INTRODUCTION: Myocardial ischaemia/reperfusion (I/R) injury causes infarction, microvascular obstruction (MVO), and haemorrhage. MVO, often driven by vasospasm, lacks effective therapy. The non-selective ROCK inhibitor fasudil, used for cerebral vasospasm, limits infarct size after myocardial I/R, but the roles of individual ROCK isoforms in limiting infarction and MVO remain unclear. AIMS: To determine the contribution of ROCK2 to myocardial and microvascular obstruction and to assess the vasodilatory potential of ROCK2 inhibition. METHODS: ROCK1/2 expression was analysed in rat hearts by RNAscope. Vascular myography assessed arterial responses to ROCK inhibitors.

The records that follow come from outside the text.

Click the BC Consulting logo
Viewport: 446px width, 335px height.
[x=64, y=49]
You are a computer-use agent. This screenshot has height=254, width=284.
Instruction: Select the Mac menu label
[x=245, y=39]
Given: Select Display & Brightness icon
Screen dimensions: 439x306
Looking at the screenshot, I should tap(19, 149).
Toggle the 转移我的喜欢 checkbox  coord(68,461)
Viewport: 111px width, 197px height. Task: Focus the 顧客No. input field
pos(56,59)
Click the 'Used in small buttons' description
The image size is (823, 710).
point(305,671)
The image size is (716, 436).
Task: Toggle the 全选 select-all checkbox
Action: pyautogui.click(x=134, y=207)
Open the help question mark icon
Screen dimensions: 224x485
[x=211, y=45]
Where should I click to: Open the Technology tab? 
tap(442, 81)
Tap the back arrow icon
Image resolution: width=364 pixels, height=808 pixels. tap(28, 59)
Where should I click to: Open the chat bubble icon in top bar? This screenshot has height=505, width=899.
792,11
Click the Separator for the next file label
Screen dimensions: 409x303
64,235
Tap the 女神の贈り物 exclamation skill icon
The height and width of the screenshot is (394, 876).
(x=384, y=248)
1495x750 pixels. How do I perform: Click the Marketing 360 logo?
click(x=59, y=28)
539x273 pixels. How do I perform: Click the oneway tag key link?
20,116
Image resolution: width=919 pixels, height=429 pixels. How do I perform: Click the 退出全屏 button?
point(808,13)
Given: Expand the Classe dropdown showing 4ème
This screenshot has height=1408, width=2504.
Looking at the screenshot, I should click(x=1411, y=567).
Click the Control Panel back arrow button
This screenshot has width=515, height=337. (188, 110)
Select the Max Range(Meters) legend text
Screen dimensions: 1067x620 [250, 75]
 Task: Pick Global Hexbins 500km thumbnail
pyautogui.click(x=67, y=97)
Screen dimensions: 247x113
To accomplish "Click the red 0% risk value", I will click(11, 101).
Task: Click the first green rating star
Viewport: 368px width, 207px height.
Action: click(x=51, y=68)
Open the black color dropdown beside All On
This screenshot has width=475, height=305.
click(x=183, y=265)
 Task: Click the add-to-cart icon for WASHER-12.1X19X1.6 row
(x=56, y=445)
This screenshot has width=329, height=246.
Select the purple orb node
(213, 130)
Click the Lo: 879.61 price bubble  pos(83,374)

Rats underwent 30 min coronary occlusion and 180 min reperfusion, with ROCK2 inhibitor KD025 (100 mg/kg i.p.) or vehicle administered before reperfusion. Infarct size (%AAR) and MVO (%AAR) were quantified by TTC and Thioflavin S staining, respectively. Infarct size was also compared in WT and ROCK2(+)/(-) mice. RESULTS: ROCK2 mRNA was more highly expressed than ROCK1 in both myocardium and coronary vasculature. The dual ROCK1/2 inhibitor, fasudil (10 mg/kg), reduced infarct size (34.5 ± 5.7 vs 55.8 ± 4.7%, P = 0.02, n = 6), whereas the ROCK2-selective KD025 (100 mg/kg) had no effect (43.7 ± 5.5 vs 48.3 ± 4.9%, P = 0.87, n = 8) and also showed no vasodilation ex vivo. ROCK2(+)/(-) mice were similar to WT. However, KD025 reduced MVO% in rats (21.8 ± 2.5 vs 32.2 ± 1.8%, P = 0.04, n = 8), as did 3 mg/kg fasudil (19.2 ± 4.1 vs 32.2 ± 1.8%, P = 0.01, n = 6). CONCLUSION: Dual ROCK1/2 inhibition protects myocardium from I/R injury, whereas selective ROCK2 inhibition or deficiency does not, implicating ROCK1 in infarct limitation. In contrast, ROCK2 inhibition reduced MVO, identifying ROCK2 as a potential microvascular target.